Reps. Cuellar and Arrington introduced legislation Wednesday, March 29, in the IH-27 Numbering Act of 2023, naming the new interstate route.
“I secured the IH-27 highway expansion project to unlock funding for a four-lane highway from Laredo […] to New Mexico,” Rep. Cuellar said of his work with regard to the omnibus appropriations bill last year, adding that Laredo sees an estimated 17,000 freight truck trailers crossing the border daily. “We’re seeing that project come to fruition as the act christens the newly named interstate.”
Rep. Arrington said last week that he believes working across the political aisle with Rep. Cuellar has been vital for the economy.
“The Ports-to-Plains Corridor, which expands from Texas through the Heartland, serves as a critical tool for enhancing America’s agriculture and energy dominance,” Rep. Arrington said. “This legislation to number the Texas portion of the corridor as Interstate Route 27 is one step closer to ensuring the nation’s largest agricultural and energy production centers located in West Texas are more accessible to the rest of the country.”
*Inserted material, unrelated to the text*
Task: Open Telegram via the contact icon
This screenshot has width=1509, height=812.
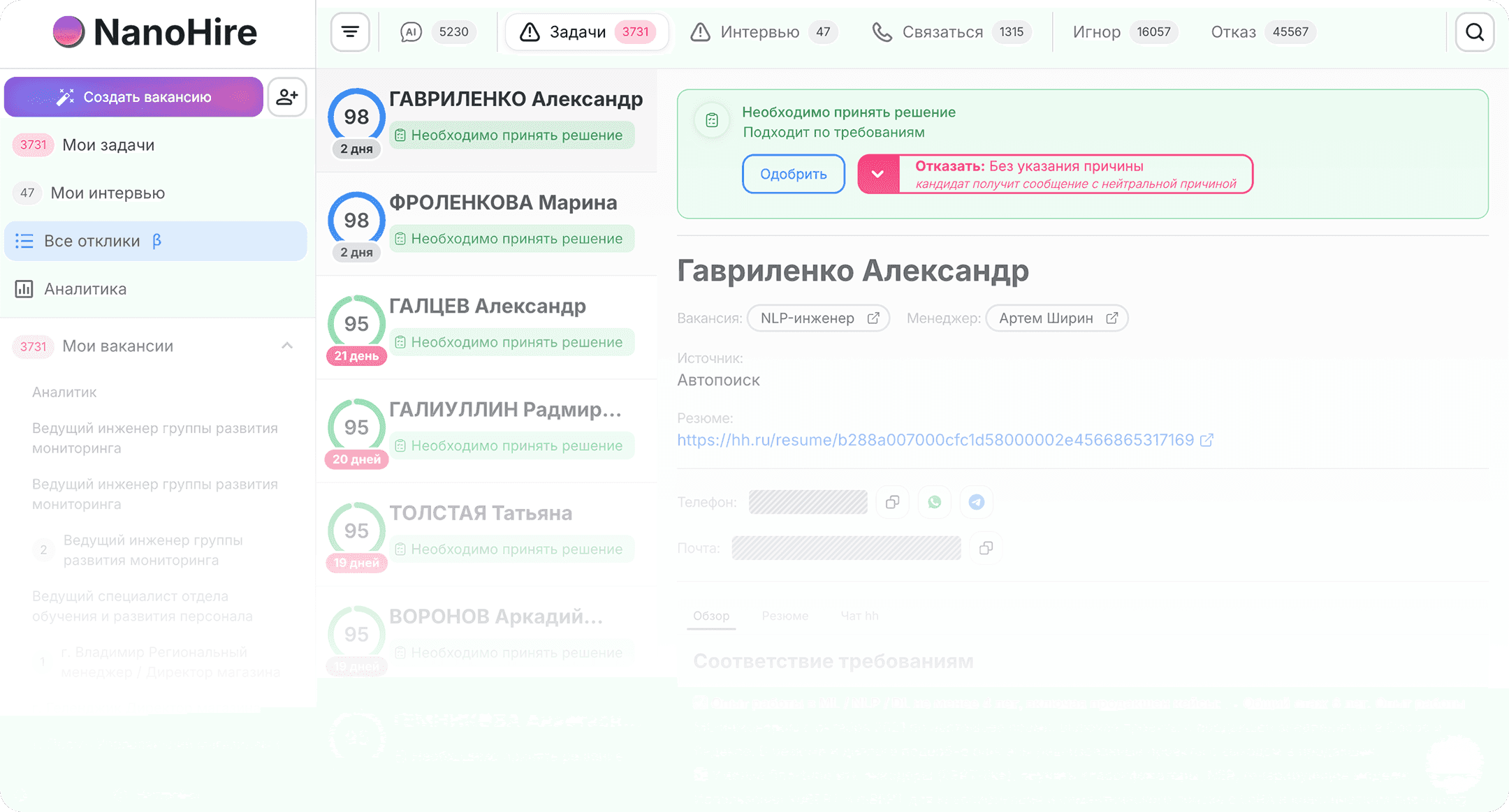Action: [x=976, y=501]
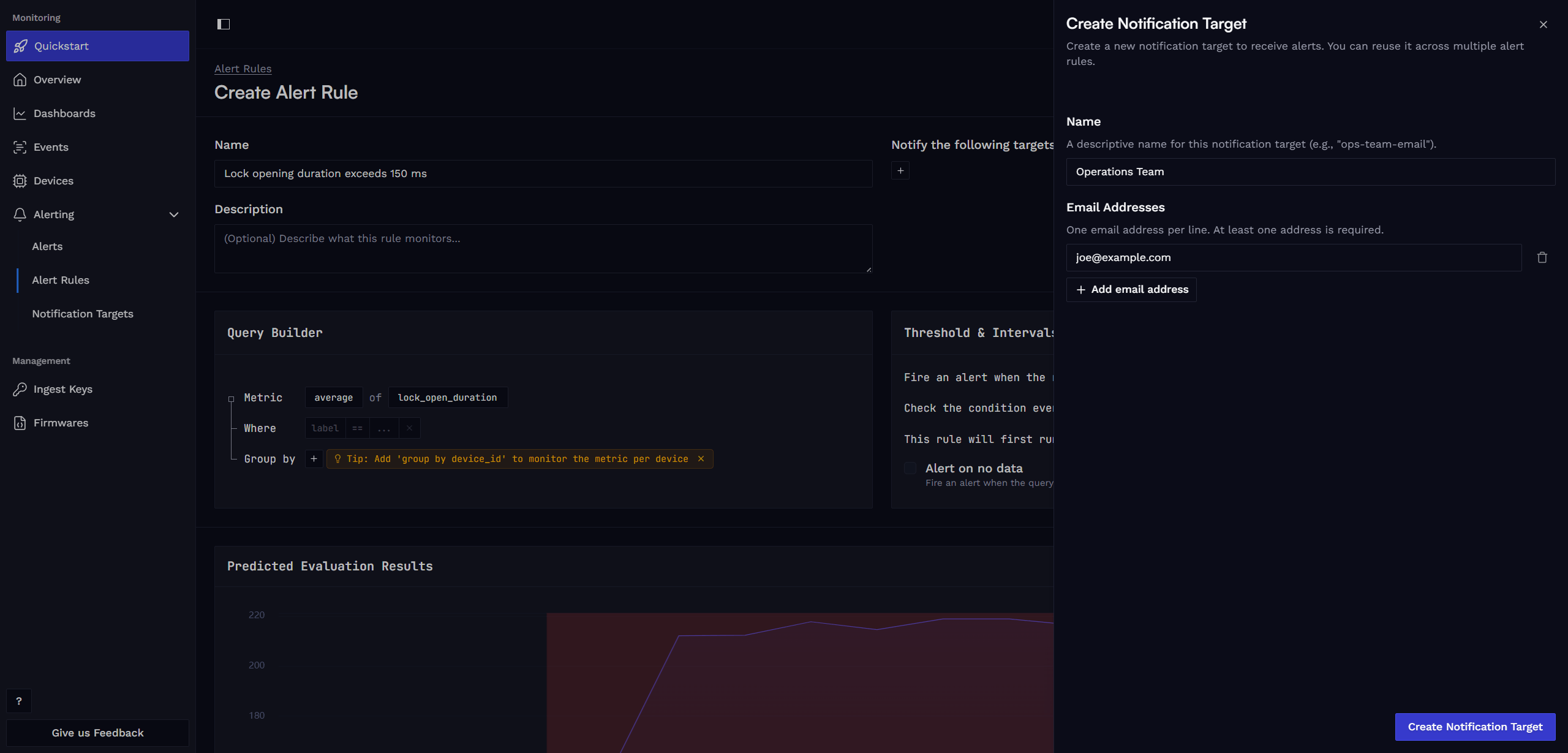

Rep. Cuellar noted that the federal interstate highway system may represent “five percent of America’s roads but carries over 55 percent of vehicle miles traveled.”
The congressman added that he believes the IH-27 corridor will be a cost-effective way to reduce congestion on neighboring north-south highways, including IH-25 to the west and IH-35 to the east.
The US Senate has seen a similar push for the interstate designation, with Senators Ted Cruz and John Cornyn joined by Sen. Ray Lujan of New Mexico introducing a matching bill that formally designates the Ports-to-Plains Corridor as IH-27.
Sen. Cruz voted against the $1.5 trillion omnibus appropriations bill in 2022 that had laid out the expansion plan for IH-27 beyond its present Lubbock-Amarillo stretch.
Sen. Cornyn noted in a prepared statement that lawmakers’ efforts to designate the Ports-to-Plains Corridor as a future interstate “will expand opportunity for farmers, ranchers, and producers across Texas.”
“Formally naming the Texas and New Mexico segments Interstate 27 will close the loop on bringing this critical project to fruition,” Sen. Cornyn wrote.